Мартин Эмис - Информация
Последовала пауза. Потом голос в трубке спросил:
— Кто?
— Ричард Талл. Писатель.
— …Повторите, пожалуйста, как вас зовут?
— Боже. Вы ведь Дарко, верно? Вы мне писали. Трижды. Я — Ричард Талл.
— Я понял, понял. Простите, Ричард. Я тут немного вздремнул.
— А, понимаю.
— Я все еще не проснулся. Надо привести себя в порядок, — произнес голос, словно вдруг встревожившись о чем-то важном.
— С каждым случается.
— …В любом случае — чего вы хотите?
— Чего я хочу? Я хочу повесить трубку. Но давайте все же еще немного поболтаем. Мне хотелось бы переговорить с девушкой, о которой вы писали. С Белладонной.
— Она не может подойти.
— Нет, не сейчас.
— Белладонна делает только то, что ей на хрен нравится. Да уж.
— Почему бы нам как-нибудь не встретиться всем вместе?
— …Проще некуда.
После этого Ричард позвонил Энстис и добросовестно проговорил с ней положенный час. Покончив с этим, он зашел в комнату мальчиков, выудил Марко из-под его игрушечных солдатиков и одел. Сидя на кровати Марко, Ричард посмотрел в окно и увидел легчайший завиток тающего облачка — оно было словно туманное пятнышко на только что вытертом столе, которое через мгновение испарится…

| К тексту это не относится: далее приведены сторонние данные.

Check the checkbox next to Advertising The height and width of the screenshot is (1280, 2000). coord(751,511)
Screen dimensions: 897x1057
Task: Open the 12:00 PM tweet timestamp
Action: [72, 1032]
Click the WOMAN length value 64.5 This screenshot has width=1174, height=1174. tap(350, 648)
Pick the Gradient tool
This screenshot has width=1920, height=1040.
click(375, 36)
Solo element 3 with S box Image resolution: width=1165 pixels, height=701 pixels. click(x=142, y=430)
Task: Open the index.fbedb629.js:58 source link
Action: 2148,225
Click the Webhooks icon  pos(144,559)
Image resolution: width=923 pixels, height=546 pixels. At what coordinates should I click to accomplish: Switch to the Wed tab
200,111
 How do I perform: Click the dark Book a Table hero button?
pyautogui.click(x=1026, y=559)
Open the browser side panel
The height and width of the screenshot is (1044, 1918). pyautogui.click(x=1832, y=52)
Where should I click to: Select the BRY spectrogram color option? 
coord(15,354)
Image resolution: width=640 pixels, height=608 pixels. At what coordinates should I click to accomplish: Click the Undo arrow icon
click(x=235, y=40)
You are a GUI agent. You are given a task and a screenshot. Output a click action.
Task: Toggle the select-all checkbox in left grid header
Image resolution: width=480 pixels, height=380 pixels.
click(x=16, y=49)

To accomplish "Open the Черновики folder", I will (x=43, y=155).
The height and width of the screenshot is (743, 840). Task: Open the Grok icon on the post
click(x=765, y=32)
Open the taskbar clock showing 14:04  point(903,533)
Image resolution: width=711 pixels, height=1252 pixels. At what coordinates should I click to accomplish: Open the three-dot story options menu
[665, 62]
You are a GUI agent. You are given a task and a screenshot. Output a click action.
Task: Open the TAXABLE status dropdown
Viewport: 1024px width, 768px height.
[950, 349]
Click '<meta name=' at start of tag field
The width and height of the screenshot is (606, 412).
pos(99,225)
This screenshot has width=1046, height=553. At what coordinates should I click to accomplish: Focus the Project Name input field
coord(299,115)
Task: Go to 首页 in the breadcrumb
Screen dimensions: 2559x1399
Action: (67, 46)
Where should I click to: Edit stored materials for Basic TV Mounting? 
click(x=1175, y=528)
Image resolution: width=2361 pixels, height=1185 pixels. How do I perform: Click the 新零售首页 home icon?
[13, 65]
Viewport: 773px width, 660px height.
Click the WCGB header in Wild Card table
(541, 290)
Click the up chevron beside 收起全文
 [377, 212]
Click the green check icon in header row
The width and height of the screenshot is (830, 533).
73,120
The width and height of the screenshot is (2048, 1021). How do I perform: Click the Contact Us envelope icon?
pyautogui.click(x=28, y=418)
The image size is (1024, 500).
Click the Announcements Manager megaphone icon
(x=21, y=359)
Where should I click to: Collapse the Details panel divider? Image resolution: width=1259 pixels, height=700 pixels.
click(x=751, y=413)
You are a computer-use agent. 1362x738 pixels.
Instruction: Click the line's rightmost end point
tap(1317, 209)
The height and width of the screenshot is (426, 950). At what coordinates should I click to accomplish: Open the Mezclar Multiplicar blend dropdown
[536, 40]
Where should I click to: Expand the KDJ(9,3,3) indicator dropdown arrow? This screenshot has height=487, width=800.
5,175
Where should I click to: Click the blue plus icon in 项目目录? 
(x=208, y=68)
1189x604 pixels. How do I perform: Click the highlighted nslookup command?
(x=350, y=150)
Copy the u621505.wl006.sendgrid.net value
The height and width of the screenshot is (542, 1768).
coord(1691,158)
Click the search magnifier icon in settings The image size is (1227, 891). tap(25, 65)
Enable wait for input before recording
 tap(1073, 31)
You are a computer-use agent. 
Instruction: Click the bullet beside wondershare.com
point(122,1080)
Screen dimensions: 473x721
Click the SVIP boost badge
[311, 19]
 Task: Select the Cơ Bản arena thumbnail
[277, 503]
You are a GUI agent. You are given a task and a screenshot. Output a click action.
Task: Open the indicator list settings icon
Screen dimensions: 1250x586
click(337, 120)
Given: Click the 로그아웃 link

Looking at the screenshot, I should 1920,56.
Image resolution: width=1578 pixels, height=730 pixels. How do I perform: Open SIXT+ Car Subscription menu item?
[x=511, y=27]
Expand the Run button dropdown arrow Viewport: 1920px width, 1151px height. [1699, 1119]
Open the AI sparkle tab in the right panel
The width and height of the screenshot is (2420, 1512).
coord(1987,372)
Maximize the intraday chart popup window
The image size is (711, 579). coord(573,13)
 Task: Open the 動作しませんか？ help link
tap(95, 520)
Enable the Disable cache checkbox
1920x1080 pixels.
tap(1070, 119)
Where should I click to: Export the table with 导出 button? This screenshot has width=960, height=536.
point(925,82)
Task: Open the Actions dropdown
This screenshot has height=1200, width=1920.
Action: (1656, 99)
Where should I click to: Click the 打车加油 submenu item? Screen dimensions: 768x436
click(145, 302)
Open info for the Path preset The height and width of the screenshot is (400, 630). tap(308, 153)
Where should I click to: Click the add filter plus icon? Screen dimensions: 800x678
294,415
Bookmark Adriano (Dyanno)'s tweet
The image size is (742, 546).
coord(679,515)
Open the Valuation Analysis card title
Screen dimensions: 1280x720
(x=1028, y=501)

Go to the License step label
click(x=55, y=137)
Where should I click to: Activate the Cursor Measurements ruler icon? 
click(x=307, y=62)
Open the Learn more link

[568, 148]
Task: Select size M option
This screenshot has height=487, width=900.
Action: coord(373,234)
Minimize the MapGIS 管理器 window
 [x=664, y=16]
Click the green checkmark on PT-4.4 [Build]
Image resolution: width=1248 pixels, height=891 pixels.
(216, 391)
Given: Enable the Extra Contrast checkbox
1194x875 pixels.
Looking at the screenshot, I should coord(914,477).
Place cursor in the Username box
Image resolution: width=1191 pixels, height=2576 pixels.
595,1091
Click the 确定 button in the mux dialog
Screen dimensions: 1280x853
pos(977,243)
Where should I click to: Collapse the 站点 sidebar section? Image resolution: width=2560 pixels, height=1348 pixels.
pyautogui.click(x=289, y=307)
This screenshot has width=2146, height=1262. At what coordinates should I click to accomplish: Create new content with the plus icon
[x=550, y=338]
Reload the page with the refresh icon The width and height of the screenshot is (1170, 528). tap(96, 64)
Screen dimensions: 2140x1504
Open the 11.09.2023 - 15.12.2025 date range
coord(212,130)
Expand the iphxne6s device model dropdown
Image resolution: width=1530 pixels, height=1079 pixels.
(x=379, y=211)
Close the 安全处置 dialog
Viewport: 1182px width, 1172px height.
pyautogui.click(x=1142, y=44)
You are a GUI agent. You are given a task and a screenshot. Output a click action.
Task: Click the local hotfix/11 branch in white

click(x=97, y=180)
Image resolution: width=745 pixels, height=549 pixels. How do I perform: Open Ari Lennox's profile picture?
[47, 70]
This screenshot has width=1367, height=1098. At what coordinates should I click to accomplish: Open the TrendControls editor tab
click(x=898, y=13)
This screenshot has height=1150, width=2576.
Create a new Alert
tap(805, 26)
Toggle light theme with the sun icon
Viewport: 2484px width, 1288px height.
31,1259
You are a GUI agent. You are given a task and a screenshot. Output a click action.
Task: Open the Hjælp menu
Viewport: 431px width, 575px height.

День становился все жарче, и Ричард повел Марко гулять в Собачий садик, представлявший собой особую парковую культуру, которую сложно описать — это надо видеть. Ричард стоял в очереди у ларька вместе с другими людьми, у которых были такие же, как у него, проблемы: избыточный вес и неприятности с кожей. Тут же были многочисленные одинокие мамаши в пляжных костюмах карамельных цветов — бледная пятнистая кожа, крашеные волосы, — мамаш то и дело дергали их дети, клянчившие газировку. Ричард смотрел на бегунов в спортивных костюмах: ярко-розовых, бирюзовых, ядовито-желтых и бледно-зеленых, — они гулко утрамбовывали грунт дорожки, опоясывающей парк. Марко стоял рядом с отцом, приоткрыв от обилия входящей информации рот.
Держа в руках полные бумажные стаканчики с ледяной газировкой, отец и сын прошли мимо парковых туалетов с плоскими крышами, где совсем недавно изнасиловали мальчика чуть помладше Марко, пока его мать переминалась в двух шагах от уборной. По соседней дорожке прошел мужчина с собакой. Мужчина был тощий, как глиста, а его собака была наглая и такая раздутая, что напоминала искусственный спутник. Лужайки представляли собой сплошное грязно-бурое месиво из земли и собачьего дерьма. Когда они уселись на скамейку, Марко уставился вдаль с бесхитростным удивлением во взгляде, каждые несколько секунд поворачивая и поднимая голову, чтобы взглянуть на изумленный профиль отца. Если бы мальчик посмотрел на дымящие трубы больницы, на угрюмых субъектов, на фигуры, нетвердой походкой бредущие из пабов, а потом посмотрел бы на отца, лицо которого постоянно подергивалось от множества немых вопросов, он не увидел бы никакой разницы.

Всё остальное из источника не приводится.